Records provided ▸
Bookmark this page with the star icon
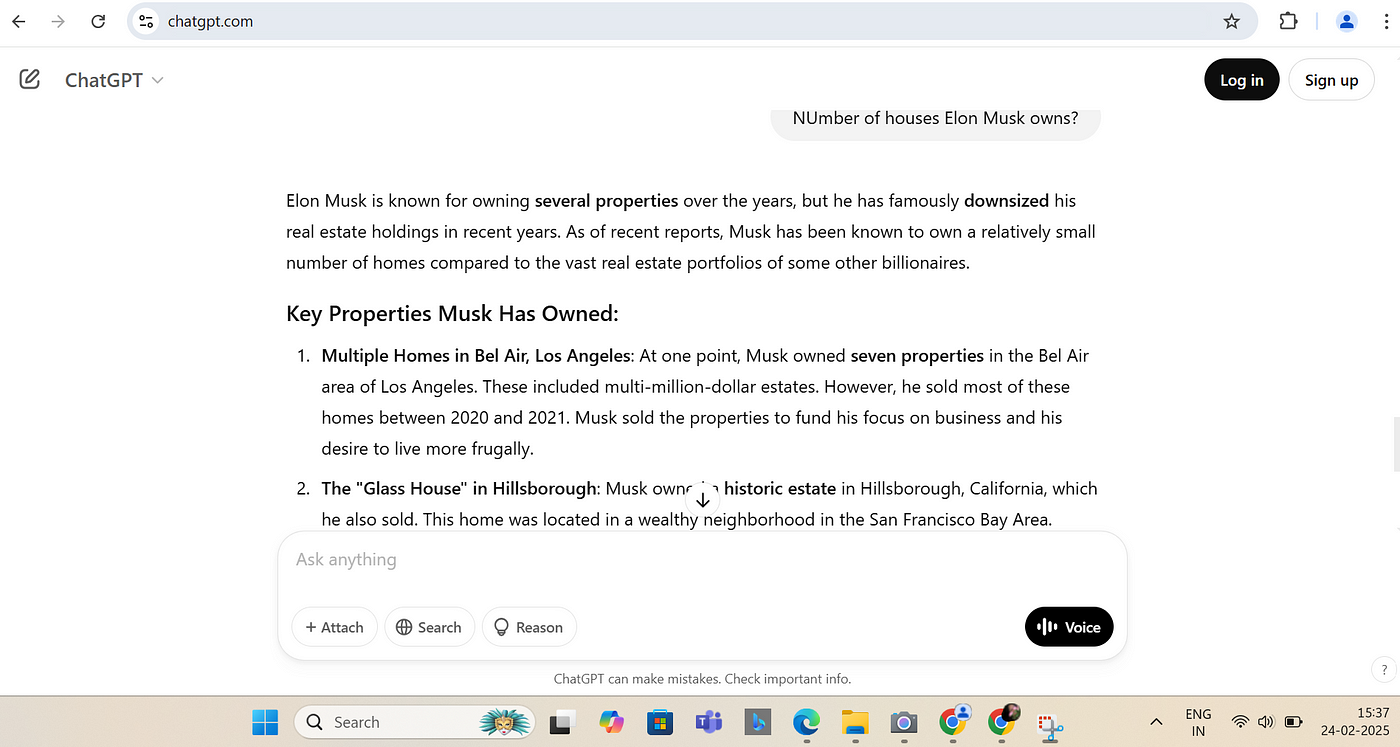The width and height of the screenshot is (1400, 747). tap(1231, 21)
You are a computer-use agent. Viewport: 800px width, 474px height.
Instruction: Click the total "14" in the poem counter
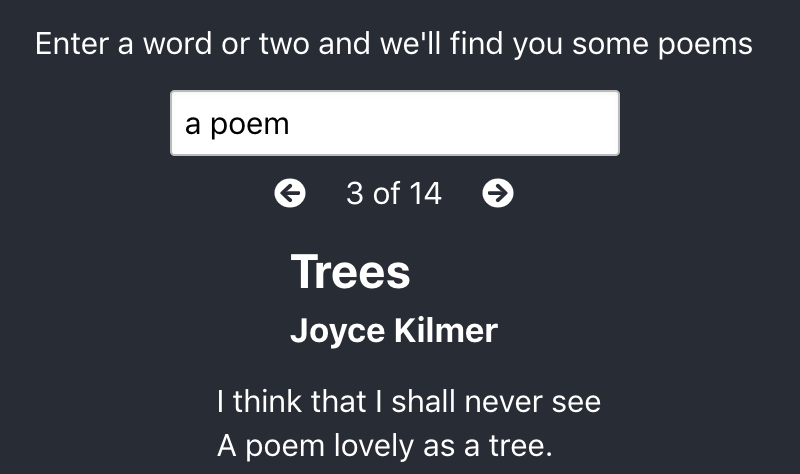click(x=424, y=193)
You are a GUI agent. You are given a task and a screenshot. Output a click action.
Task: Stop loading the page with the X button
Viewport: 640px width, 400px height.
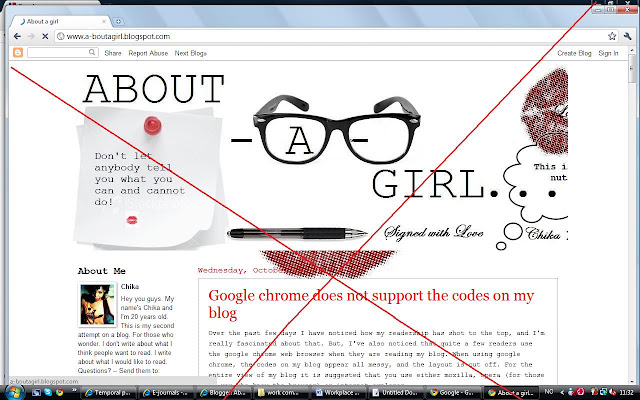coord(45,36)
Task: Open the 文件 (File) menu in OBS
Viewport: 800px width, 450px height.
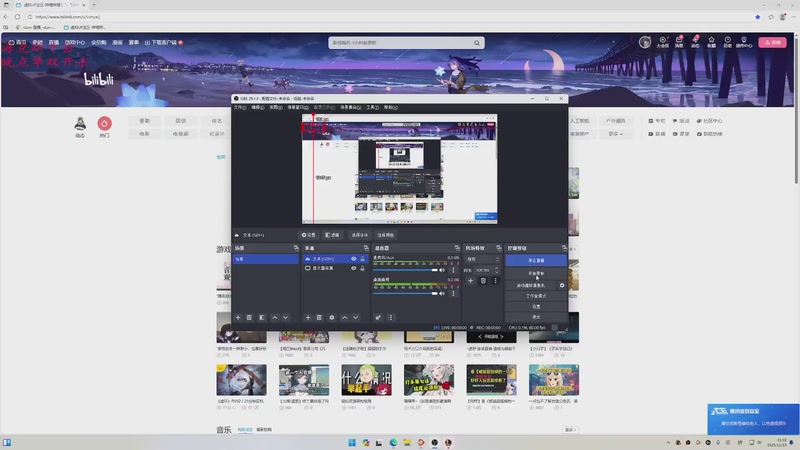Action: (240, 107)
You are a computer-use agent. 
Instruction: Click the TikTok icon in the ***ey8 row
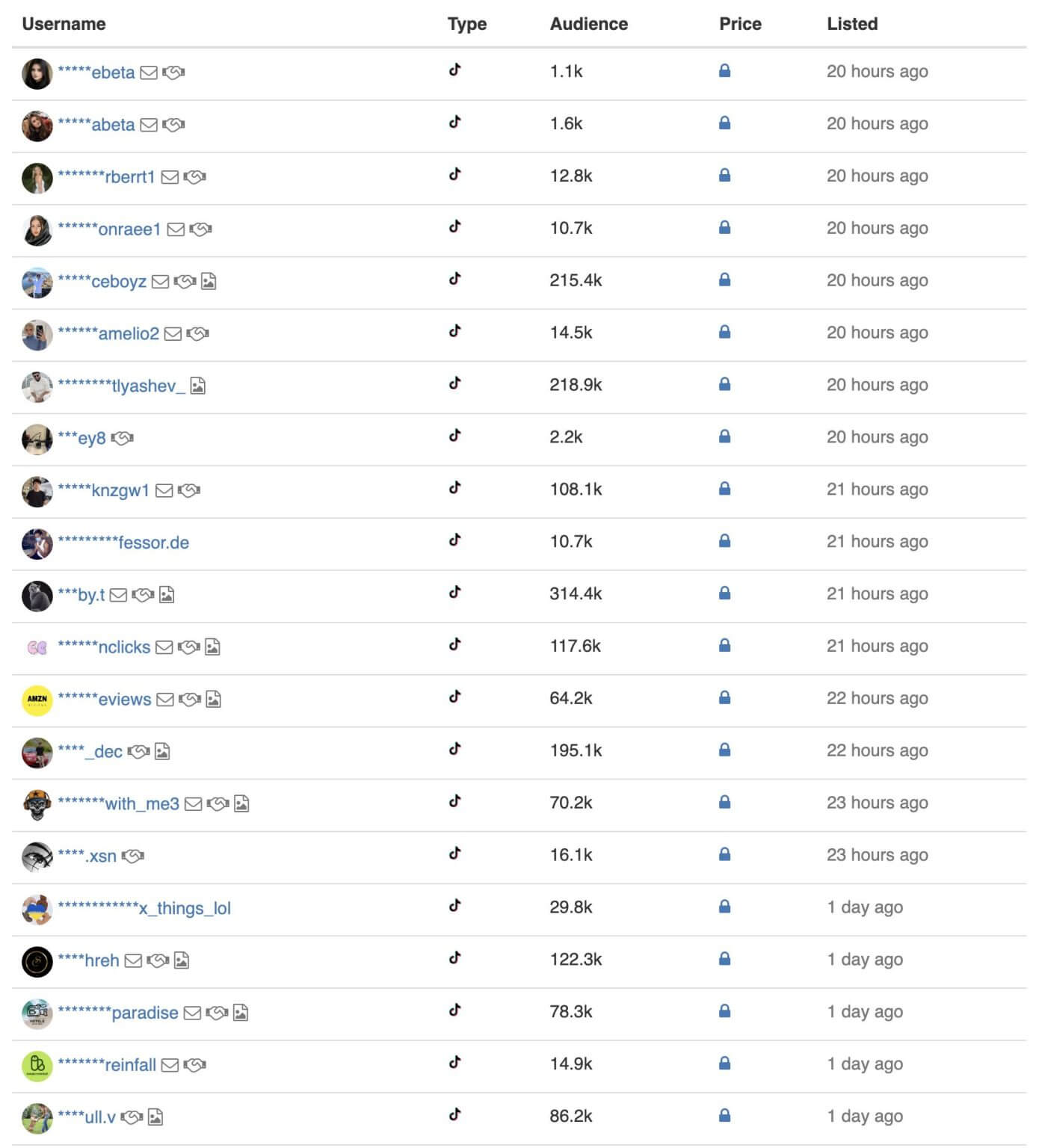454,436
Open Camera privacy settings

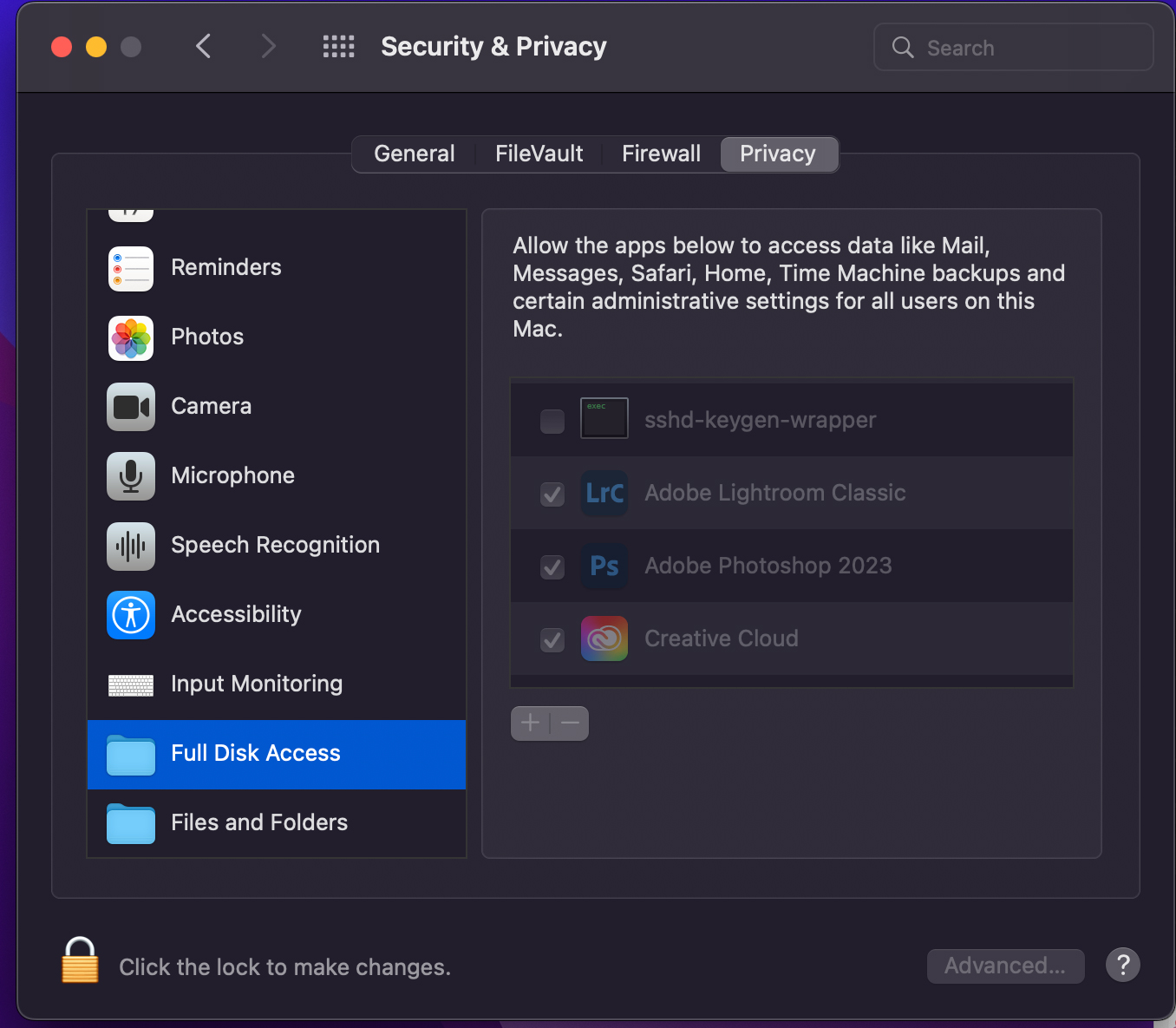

Required action ▸ Work out how many lines in the records above hold the string "agent", then give only that count.

Finished exercise ▸ 3